D 29 janvier 2024     A par Viktor Kirtov - Abe (Shizuko) - C 0 messages Version imprimable de cet article Version imprimable    ................... PARTAGER . facebook


Nous avons plaisir à partager la lettre d’information de janvier 2024 du site "Tokyo Time Table" de Michaël Ferrier dont nous avons publié récemment deux de ses dernières contributions sur Sollers :
- Philippe Sollers,
Studio / Lire Philippe Sollers
- Carnets de Chine - Shanghai

Et cette lettre de janvier lui est largement dédiée.
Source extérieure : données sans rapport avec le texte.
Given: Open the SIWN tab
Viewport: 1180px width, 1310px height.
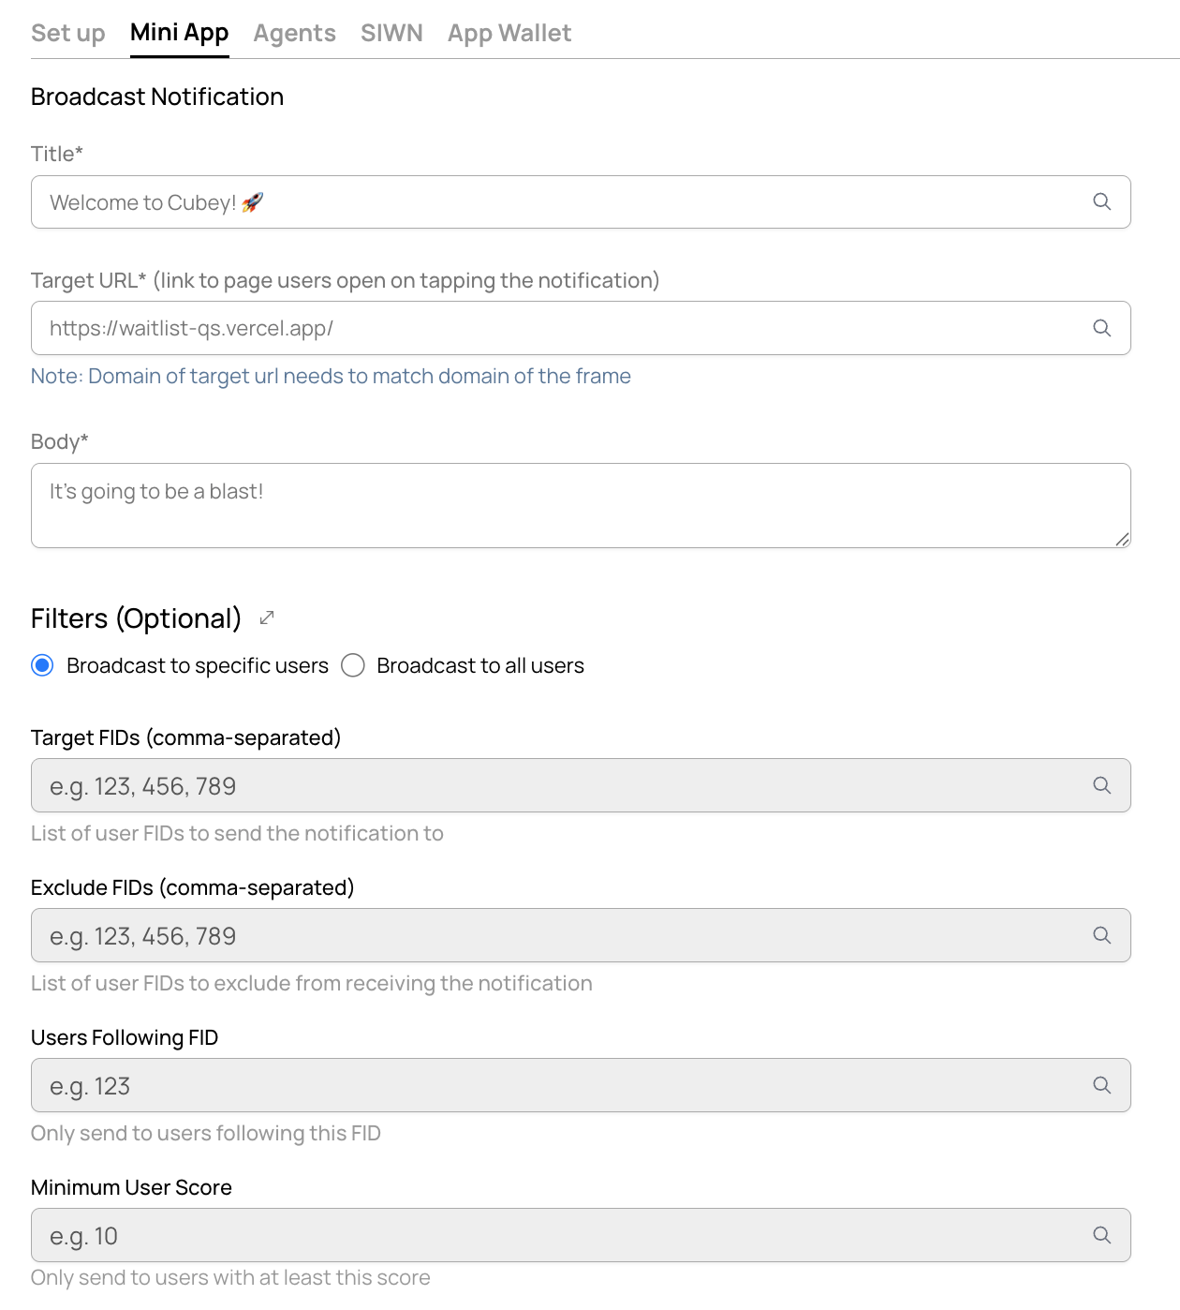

La voici :

Tokyo Time Table, janvier 2024


Tokyo Time Table, photo Michaël Ferrier
ZOOM : cliquer l’image

Bonjour,

Tokyo Time Table vous souhaite une belle année, remplie de lectures, d’aventures et de jubilations.

Dans cette première livraison de 2024, nous revenons sur deux évènements majeurs de l’année écoulée : la mort de deux géants de la littérature, Philippe Sollers en France, Ôe Kenzaburô au Japon.

Quoiqu’ils soient exactement de la même génération (Ôe est né en 1935, Sollers en 1936), nul n’a encore songé à les comparer, voire à les rapprocher. Nous proposons donc dans ce numéro un texte inédit de Mitsubori Kôichirô, qui éclaire les deux œuvres l’une par l’autre et montre toute la justesse de cette comparaison.

Dans le concert d’éloges - et parfois de critiques - qui a suivi la mort de Sollers, peu ont laissé la place à des voix étrangères, et aucune à des voix japonaises. Tokyo Time Table rappelle donc ici l’importance de Sollers au Japon, avec deux textes inédits de l’universitaire Abe Shizuko et du poète Konuma Jun’ichi.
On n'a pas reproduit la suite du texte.